The album is helped in no small part by some beautifully subtle playing by the session musicians backing Dolly, such as Floyd Cramer’s gentle piano on Fuel To The Flame and The Giving And The Taking. Mystery still surrounds which maestro was responsible for the shimmering, woozy pedal steel that laces the above songs, the uneasy minor chords of I’m In No Condition and the weary melancholy of The Company You Keep; the absence of credits on the sleeve is something of a travesty – we only have label boss Fred Foster’s hazy recollections to help us identify the rest of the band on the credits below.

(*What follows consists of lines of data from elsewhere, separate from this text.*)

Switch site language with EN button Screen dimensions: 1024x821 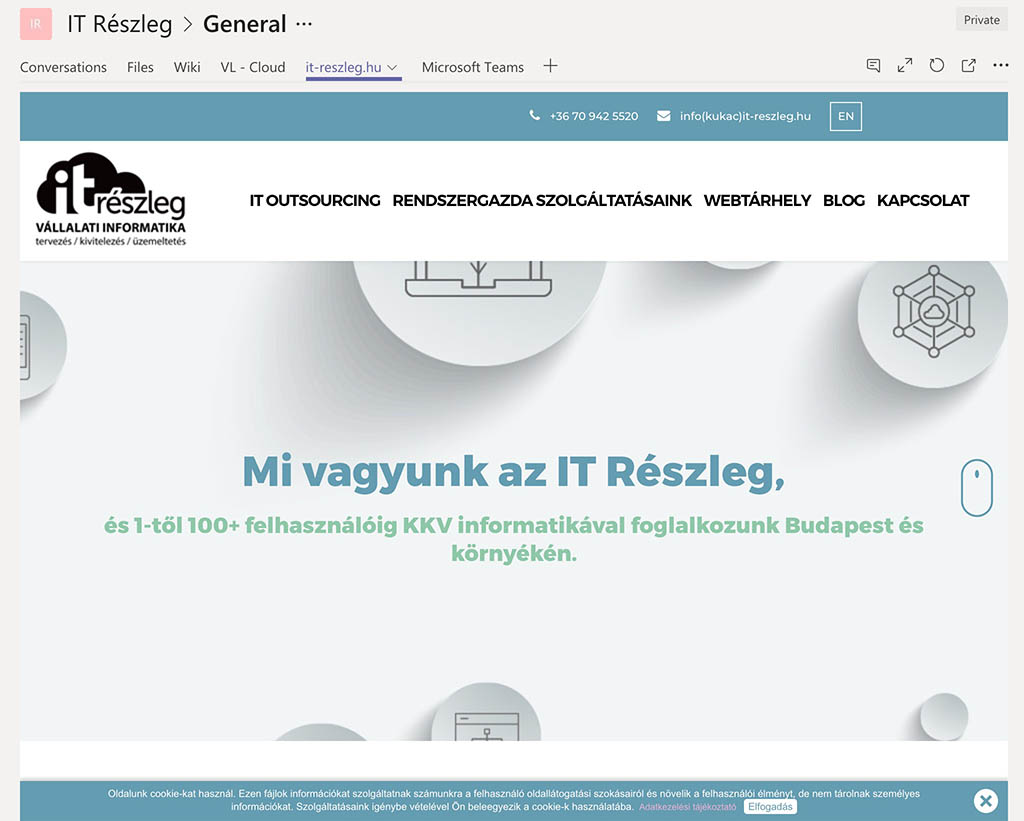tap(845, 116)
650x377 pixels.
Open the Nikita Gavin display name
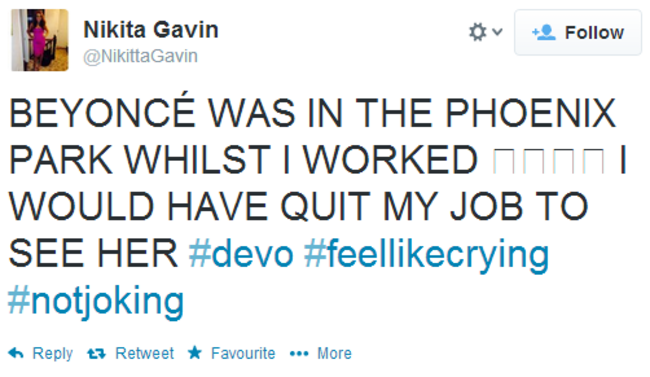(151, 30)
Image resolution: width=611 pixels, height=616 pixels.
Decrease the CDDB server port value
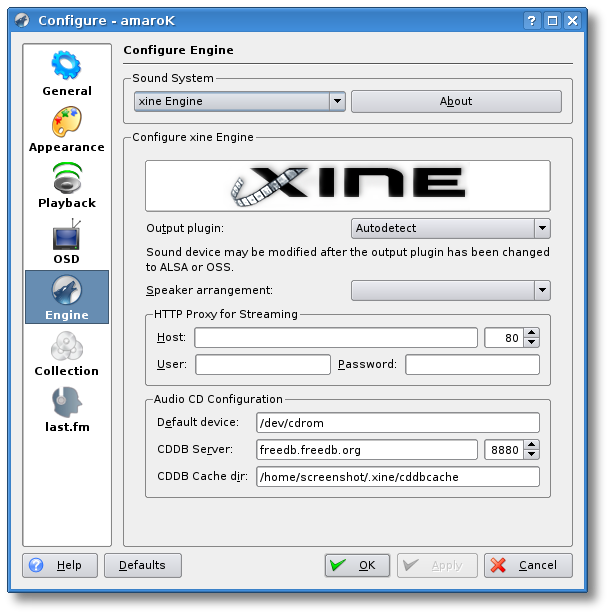point(530,455)
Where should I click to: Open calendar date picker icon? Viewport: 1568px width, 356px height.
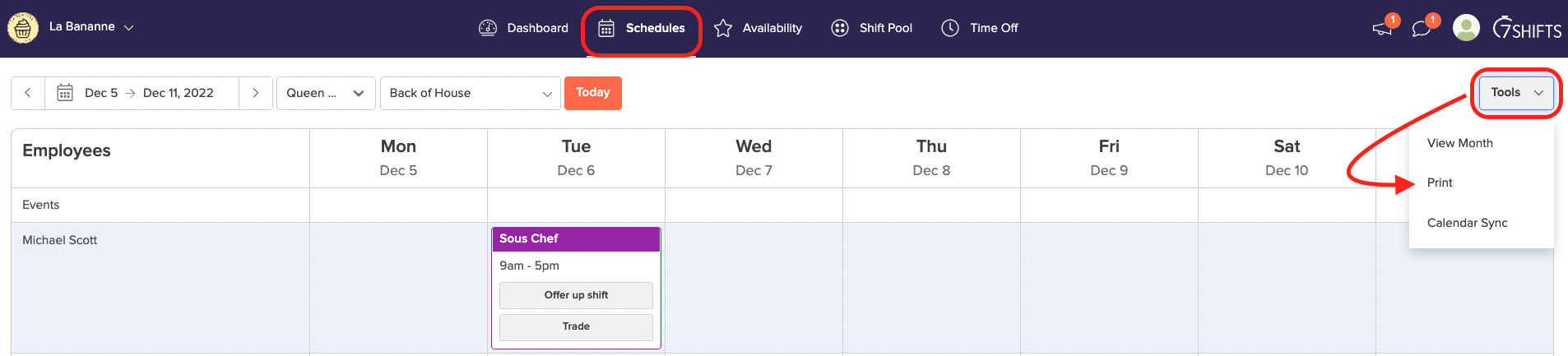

Monument records promoted the album again towards the end of the year once Dolly secured regular TV exposure on The Porter Wagoner Show, and it earned Foster a belated return on his investment after he had found himself helpless to stop his new star rejecting a new contract and electing to sign to Wagoner’s label RCA Victor. The success for all concerned was well-deserved.

Ultimately, of course, Dolly Parton would make much bigger-selling albums and better-known songs, and develop a far more polished sound, but as a document of a raw singer-songwriting talent, Hello, I’m Dolly is essential listening.



Sounds familiar


Hello, I’m Dolly was a fine ‘howdy do’ to Ms Parton’s public, but in fact they were already acquainted with her songs. Five of the 12 songs on this album were hits for other artists around the same time it was released.

Bill Phillips had made Put It Off Til Tomorrow a Country No.1 in 1966 with Dolly herself on backing vocals (uncredited but far from unnoticed). Yet Dolly’s version on this debut album has a touch more vulnerability to it, as does her take on Phillips’ 1967 hit The Company You Keep. Skeeter Davis’ dreamier, less plaintive reading of Fuel To The Flame is also an intoxicating affair, and Hank Williams’ version of I’m In No Condition imbues it with a brittle male pride. Elsewhere, Jan Howard’s take on Your Ole Handy Man is a touch more mumsy than Dolly’s, but has a similar breezy charm. All of which shows, if a song’s good enough, it can be a hit in anyone’s hands.